I was excited about it until I went through a few orientation sessions. They kept talking about how mean customers can be and how you just have to be calm. Not to mention, I didn't realize I was signing up for 4 different jobs in one. They acknowledged how complicated it all is, but it didn't make me feel a whole lot better. 

I'm worried. The last job I had I was fired from and it really killed my self esteem. Hence not working in 2 years. I'm so worried about that happening with this one too. I feel like it's going to be too complicated and that I'm setting myself up for failure and will be fired again. I don't start until the 31st and I've just been desperately looking for other jobs in the mean time. I already want to quit before I even start! Am I just being crazy?


----------



## Darkness Evanescent (Jul 30, 2014)

First, congrats on getting the job! 

I just started one of my first jobs and I was afraid of all of that, too, but what's helped me is focusing on one thing at a time. So if you're a cashier and you're checking someone out and you know you also need to clean the bathroom, don't focus on your other tasks while checking someone out. Just get them checked out and then go and deal with your other tasks. When I think about all the other fifty things I have to do then I forget how to do _everything._ I think you should try and stay with the job, especially since you haven't even started yet and don't know how it will go. You may love it. Besides, won't you have these same fears with any job?

Good luck!


----------



## Imbored21 (Jun 18, 2012)

Yeah dude. That 4 jobs in 1 thing always gets me. I just want to focus on one thing and get really good at it, but no; we can't have nice things.


----------



## KILOBRAVO (Sep 17, 2011)

its very , very common to have apprehension, and fear going to a new job. ESPECIALLY after a time of unemployment.. " years is quite a long time. I am going through this right now too. I am trying to pushing myself a bit though.. 

Suddenly you go from no responsibilities to suddenly..... all the responsibilities at the new job, and meting new people and a new environment... it CAN be scary for ANYONE!

just relax. !!! I am sure that after a few weks, or month, you will settle to a new routine. You will begin to feel valued and have some more sense of self worth,

If people were nagging you to get off your butt... you can silence them now. ! and your finances and bank balance will begin to improve!. 

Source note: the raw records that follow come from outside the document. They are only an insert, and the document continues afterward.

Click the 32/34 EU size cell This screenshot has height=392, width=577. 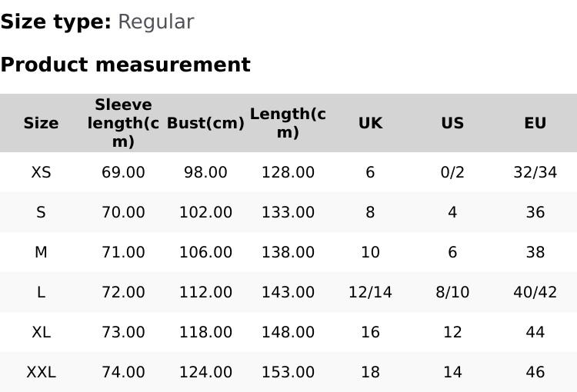(x=535, y=172)
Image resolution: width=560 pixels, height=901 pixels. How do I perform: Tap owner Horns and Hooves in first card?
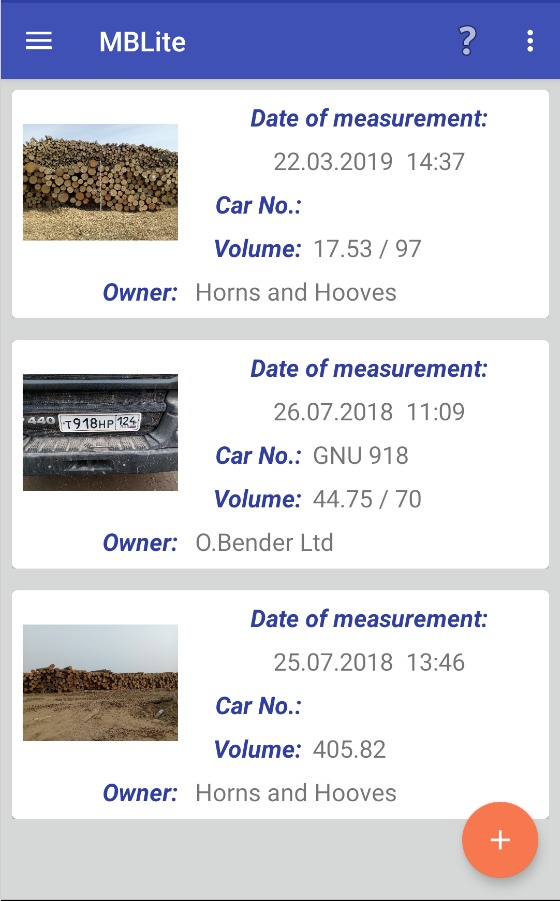coord(296,292)
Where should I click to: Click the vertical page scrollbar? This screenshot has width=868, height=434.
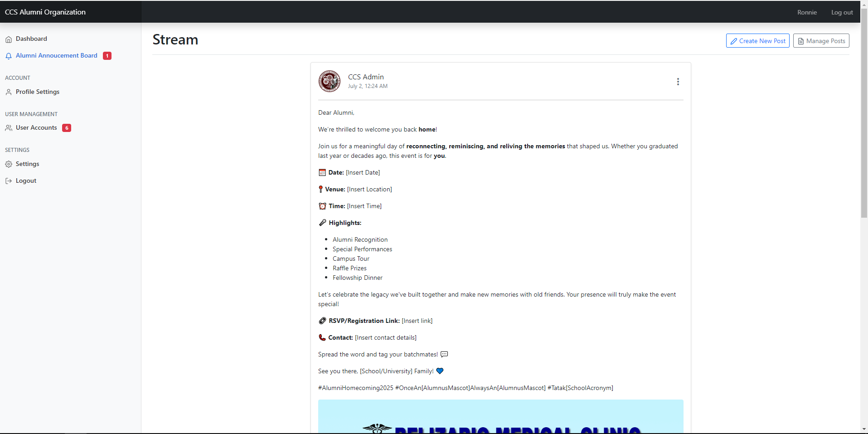coord(864,113)
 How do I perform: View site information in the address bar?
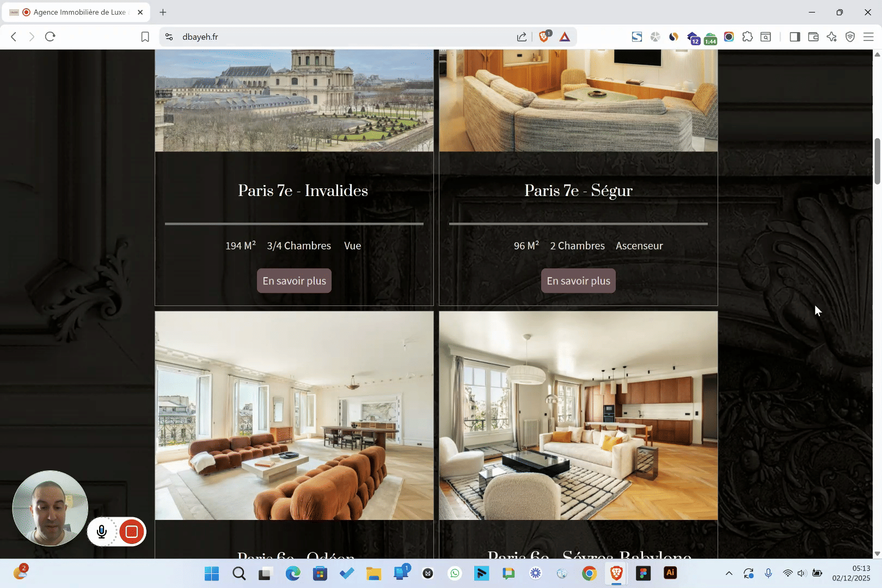pos(169,36)
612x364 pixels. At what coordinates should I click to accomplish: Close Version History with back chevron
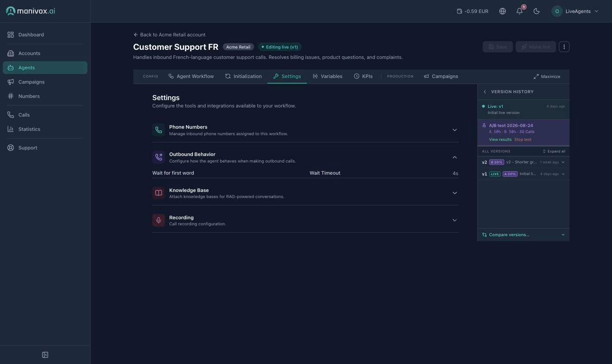(x=485, y=92)
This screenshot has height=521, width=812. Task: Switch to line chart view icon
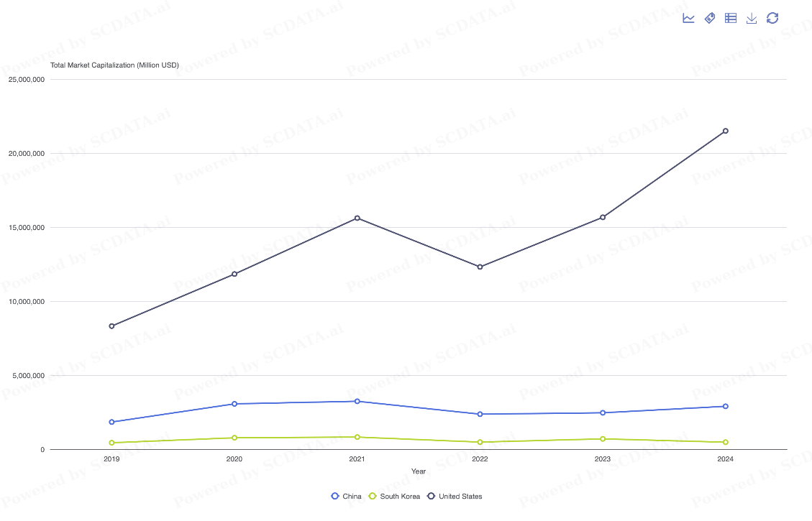pyautogui.click(x=688, y=18)
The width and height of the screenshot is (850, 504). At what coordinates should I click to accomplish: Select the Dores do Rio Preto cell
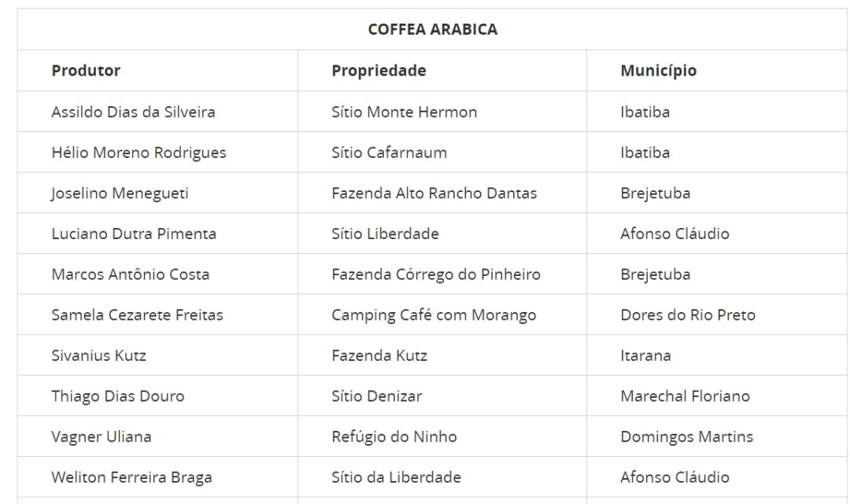coord(687,315)
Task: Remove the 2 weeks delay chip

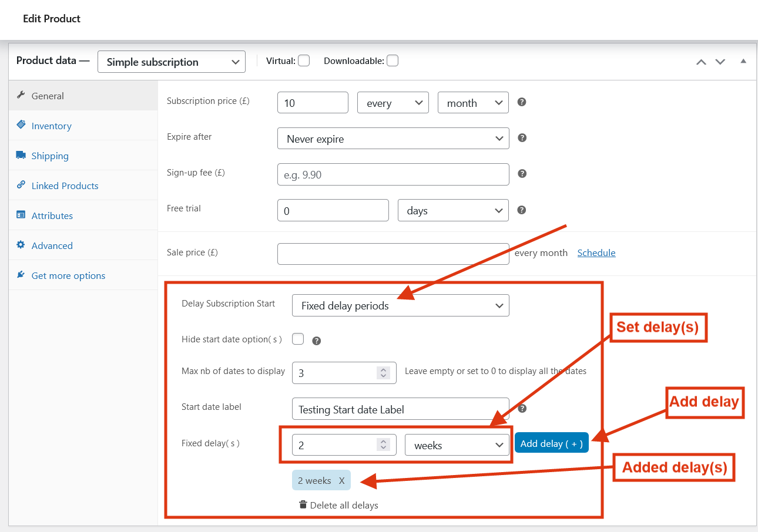Action: [x=341, y=480]
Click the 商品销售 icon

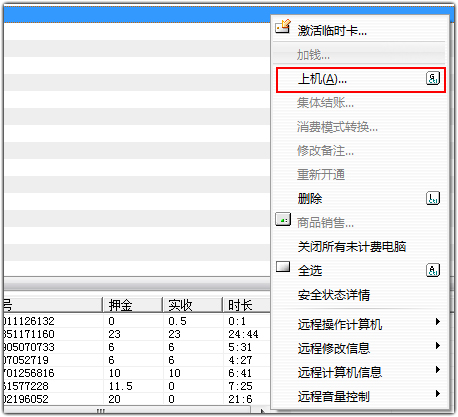(x=283, y=220)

this is a good thing. ! embrace it and continue on with it.!


----------



## LadyApathy (Dec 2, 2014)

Welcome to the world of cashiers. I'm a cashier too and it's depressing. Unfortunately, you're not just gonna be a cashier they're gonna eventually start asking you to stock and recover and so much more..... They squeeze every penny out of you and they will exploit you.


----------



## twistedlogic89 (Jul 13, 2013)

@LadyApathy yeah I know, this isn't my first time as a cashier. I'm not worried about being exploited, I think that's just basically what happens at every job. I've accepted it as a fact of life. I just meant that they hired me on as a cashier and I after I signed on the dotted line they were like "oh yeah you will be serving food and hosting parties for young children as well and you have to be super happy and upbeat YAY!" ... that's what has me worried :serious:

and thanks everyone. I feel a little better. I guess I'm nervous because they did an orientation and quickly went over everything and that was kinda it. My first day is tomorrow so I'm hoping they'll do a little more on the job training instead of throwing me in the deep end, because then I'll have to ask a ton of questions. And that always annoys people, no matter if it's your first day or not. But most of all I hope these people aren't idiots like my last employer and realize that new people need a period of time to adjust and to learn everything!


----------